WASHINGTON — Federal regulators have uncovered evidence that oil speculators operating in unregulated "dark markets" may have helped drive the price of crude oil to record highs this year, McClatchy has learned.
The Commodity Futures Trading Commission is expected to issue a long-awaited report before Monday, perhaps as early as Thursday, on what role oil speculators played in the 50 percent rise in oil prices earlier this year. The report isn't expected to declare that speculators are the main cause of the price rise, a conclusion the agency rejected in an interim report in July.
One CFTC commissioner, Michael Dunn, signaled in a speech last Friday in Switzerland that the pending report would be inconclusive, noting, "I doubt it is possible to come up with a definitive answer one way or another at this time" about the role of speculators.
However, unregulated markets account for about two-thirds of oil trading on financial markets, and they could be used to manipulate oil prices on the regulated exchanges that account for the remaining oil trading.
The finding that some speculators exceeded positions allowed in regulated markets is sure to spark debate about how much the CFTC knows about the markets it regulates, whether more stringent reporting requirements are needed and whether the government should require more disclosure from speculators and investment banks.

Provided data:
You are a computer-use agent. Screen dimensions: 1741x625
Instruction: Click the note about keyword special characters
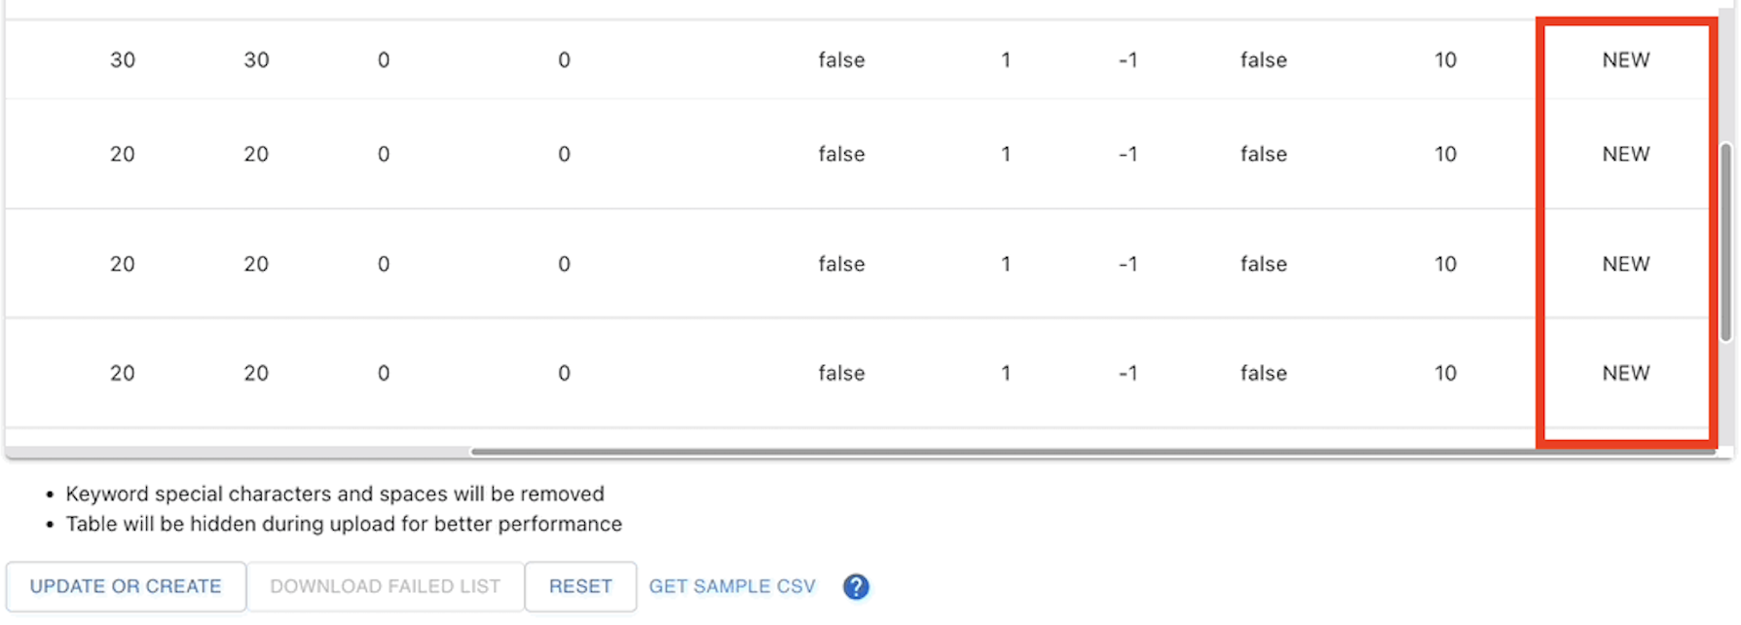(x=334, y=494)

What you need to do: Keep writing the news story about oil speculators and the federal regulators' report, starting right after its last sentence.

Response to this exercise:
In a recent interview, CFTC Commissioner Bart Chilton told McClatchy that his agency lacks all the tools it needs to gather market information.
"It's not responsible to reach conclusions about speculators based upon current data," he said.
It's not entirely clear how the CFTC, which is under heavy criticism from Congress, will portray its findings about the large dark-market positions in the much-anticipated report. The agency's interim report said it thought that the soaring oil prices earlier this year were due to underlying fundamentals of supply and demand.
Acting CFTC Chairman Walter Lukken is scheduled to testify Thursday afternoon before the House Agriculture Committee. After the interim report was released in July, he was mocked by Sen. Byron Dorgan, D-N.D., who questioned the report's timing ahead of an expected congressional vote on energy legislation.
On Wednesday, timing again was an issue as Dorgan called a news conference to present a report ahead of the CFTC's. His report came from hedge fund manager Michael Masters, who alleges that oil speculators were almost completely responsible for the run-up in oil prices — and their recent decline.
"We have a brain-dead regulator here . . . content to do nothing," Dorgan said.
The CFTC declined to comment on his attack.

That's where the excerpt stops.